Originally published on the Transport & Environment (T&E)
News release on behalf of T&E, Kyoto Club, Legambiente, and Cittadini per l’Aria. Also available in Italian.
Italy’s Chamber of Deputies today approved additional incentives for zero and low-emission cars as part of its Recovery Decree, but also introduced new subsidies for the purchase of polluting vehicles. The move is a U-turn on the initial government proposal which did not provide for any subsidy to fossil fuel cars.
Eoin Bannon July 9, 2020
Transport & Environment (T&E), together with its Italian members, Kyoto Club, Legambiente and Cittadini per l’Aria, criticised the vote, which goes against the commitments made to Italians in both the national programme for government and the EU Green Deal.

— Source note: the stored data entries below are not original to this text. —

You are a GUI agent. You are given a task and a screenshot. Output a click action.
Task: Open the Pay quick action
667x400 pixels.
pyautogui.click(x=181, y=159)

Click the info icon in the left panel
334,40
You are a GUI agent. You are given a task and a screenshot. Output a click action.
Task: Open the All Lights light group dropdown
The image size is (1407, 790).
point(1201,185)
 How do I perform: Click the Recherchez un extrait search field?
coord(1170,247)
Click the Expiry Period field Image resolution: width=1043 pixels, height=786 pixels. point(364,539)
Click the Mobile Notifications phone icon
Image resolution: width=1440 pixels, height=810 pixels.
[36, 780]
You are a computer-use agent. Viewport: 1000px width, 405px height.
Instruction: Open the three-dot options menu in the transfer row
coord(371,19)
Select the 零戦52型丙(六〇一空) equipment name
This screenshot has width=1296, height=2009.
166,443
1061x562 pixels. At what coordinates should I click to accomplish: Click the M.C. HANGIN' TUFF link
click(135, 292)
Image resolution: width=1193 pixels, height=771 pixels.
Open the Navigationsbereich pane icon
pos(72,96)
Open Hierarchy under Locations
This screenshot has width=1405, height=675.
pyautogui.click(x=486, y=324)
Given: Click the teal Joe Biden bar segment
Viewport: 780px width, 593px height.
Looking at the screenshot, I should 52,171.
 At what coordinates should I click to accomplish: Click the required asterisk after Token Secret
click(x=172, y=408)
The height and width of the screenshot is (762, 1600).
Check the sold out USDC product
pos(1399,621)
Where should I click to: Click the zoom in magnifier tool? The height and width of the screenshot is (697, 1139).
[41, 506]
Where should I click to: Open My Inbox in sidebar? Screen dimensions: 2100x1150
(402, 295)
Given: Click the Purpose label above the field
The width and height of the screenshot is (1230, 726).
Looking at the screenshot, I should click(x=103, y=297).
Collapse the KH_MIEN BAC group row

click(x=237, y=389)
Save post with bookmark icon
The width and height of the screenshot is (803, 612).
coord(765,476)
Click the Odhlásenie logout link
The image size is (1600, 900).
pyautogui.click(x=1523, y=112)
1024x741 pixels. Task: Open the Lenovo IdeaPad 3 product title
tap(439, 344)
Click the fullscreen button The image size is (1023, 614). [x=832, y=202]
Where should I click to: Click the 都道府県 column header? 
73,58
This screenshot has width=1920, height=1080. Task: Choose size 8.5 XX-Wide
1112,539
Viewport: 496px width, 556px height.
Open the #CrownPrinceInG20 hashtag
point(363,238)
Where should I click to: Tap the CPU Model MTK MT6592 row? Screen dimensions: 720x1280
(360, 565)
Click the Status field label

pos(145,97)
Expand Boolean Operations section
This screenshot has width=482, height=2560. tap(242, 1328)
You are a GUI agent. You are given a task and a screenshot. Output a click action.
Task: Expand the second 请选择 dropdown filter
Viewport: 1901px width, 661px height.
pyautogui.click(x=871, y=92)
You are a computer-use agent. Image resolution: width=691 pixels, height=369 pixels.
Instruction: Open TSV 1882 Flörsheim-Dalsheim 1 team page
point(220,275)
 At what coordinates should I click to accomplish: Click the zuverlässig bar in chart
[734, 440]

Italy’s Chamber of Deputies today approved additional incentives for zero and low-emission cars as part of its Recovery Decree👏, but also introduced new subsidies for the purchase of polluting vehicles❗️🛑https://t.co/KCC0oLMid6
— Transport & Environment (T&E) (@transenv) July 9, 2020
Veronica Aneris, Italy director at T&E, said:
The vote in favour of the purchase of obsolete technologies such as diesel cars is a waste of the limited public money our country has available. It will result in new polluting cars spewing out toxic fumes in our cities for at least another 11 years, given the average life of the vehicles. Taxpayers’ money cannot be used for technologies that are harmful to our health, our planet and the livability of our cities.”
The incentives, strongly pushed by car dealers in order to empty their forecourts of unsold vehicles, encourage the purchase of Euro 6 cars that emit up to 110 grams of CO2 per km. This is despite the EU target of 95g/km that centered into force this year, and which European car manufacturers must comply with or face high fines. In 2019 the FCA group, which owns Fiat, had to resort to forming a pool with Tesla – costing it €1.8 billion – in order to avoid more substantial fines for not producing and selling zero and low-emission cars.
Veronica Aneris concluded:
On the eve of the launch of the Fiat500e, FCA’s first fully-electric mode, the government should have allocated funds to new technologies only. A smart, forward-looking industrial strategy would ensure that the state loan guarantee for FCA comes with green strings attached and that the scrapping mechanism would be for zero-emission cars only. Instead, with this decree, the government shows a worrying lack of vision in supporting the Italian automotive sector in the electric mobility revolution.”
The vote also confirms the initial government proposal to open up the national bus fleet renewal fund to polluting diesel vehicles, slowing down the electrification of public transport.